Na rodzimym rynku poznaliśmy dynamikę cen konsumenckich, która wyniosła 0,5 procent i była to najniższa wartość od 7 lat. Odczyt ten prawdopodobnie spowoduje jeszcze jedną obniżkę stóp procentowych przez RPP. Ale wydaje się, że ostatnią gdyż dynamika cen nie będzie już spadała w takim tempie, a poza tym pierwszy kwartał był dnem obecnej dekoniunktury w Polsce. Rosnący PKB powinien wpłynąć na poprawę na rynku pracy a także wzrost konsumpcji.
Po niedawnej interwencji NBP zmienność na parze EUR/PLN pozostała nadal wysoka, umocnienie złotego wyraźnie jednak wyhamowało. Natomiast wraz ze wzrostem eurodolara zniżkował kurs USD/PLN. Złotemu niewątpliwie pomaga rosnący popyt na polskie obligacje.
Rentowność 10-letnich obligacji spadła z 4,077 procent do 3,708.
Zaplanowane na 18-19 czerwca posiedzenie FOMC będzie najważniejszym wydarzeniem tego miesiąca i może to zdecydować o trendach na wszystkich rynkach w kolejnych tygodniach.
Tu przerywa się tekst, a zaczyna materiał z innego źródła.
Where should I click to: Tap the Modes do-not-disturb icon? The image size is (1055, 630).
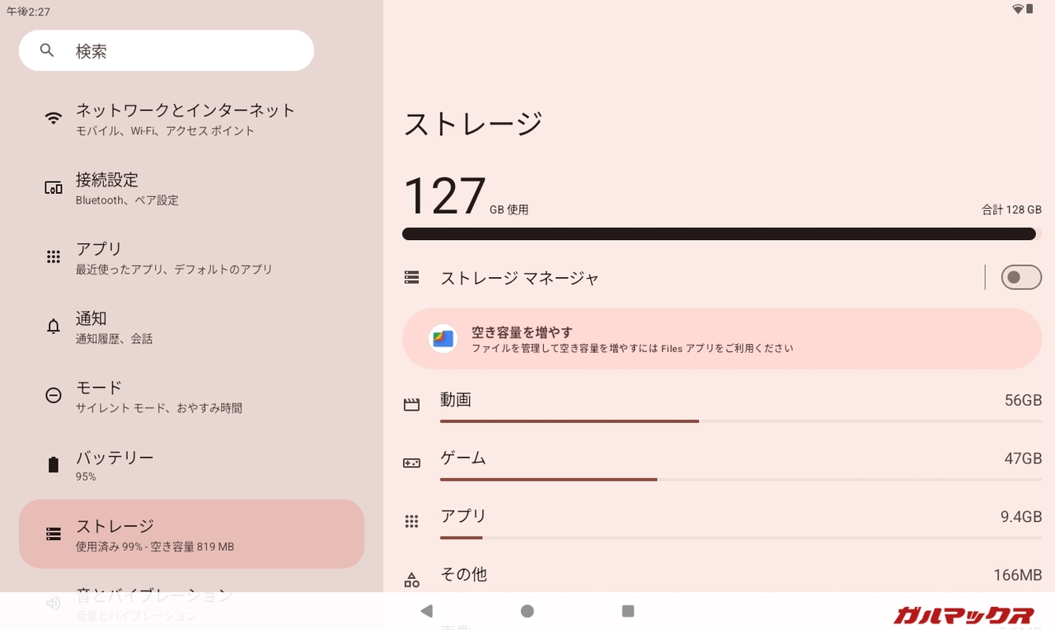click(54, 396)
Ograniczenie miesięcznych skupów aktywów dałoby impuls do sprzedaży akcji, wyprzedaży obligacji i umacniania się dolara, ale także i franka szwajcarskiego. Ale jest to raczej wykluczone.
Początek tygodnia zapowiada się spokojnie na rynku walutowym. W kalendarzu nie widać żadnych publikacji, które mogłyby zmienić przebieg sesji. Inwestorzy będą nadal pod wpływem gorszych od oczekiwań danych o produkcji przemysłowej w USA a także spekulacji o QE3.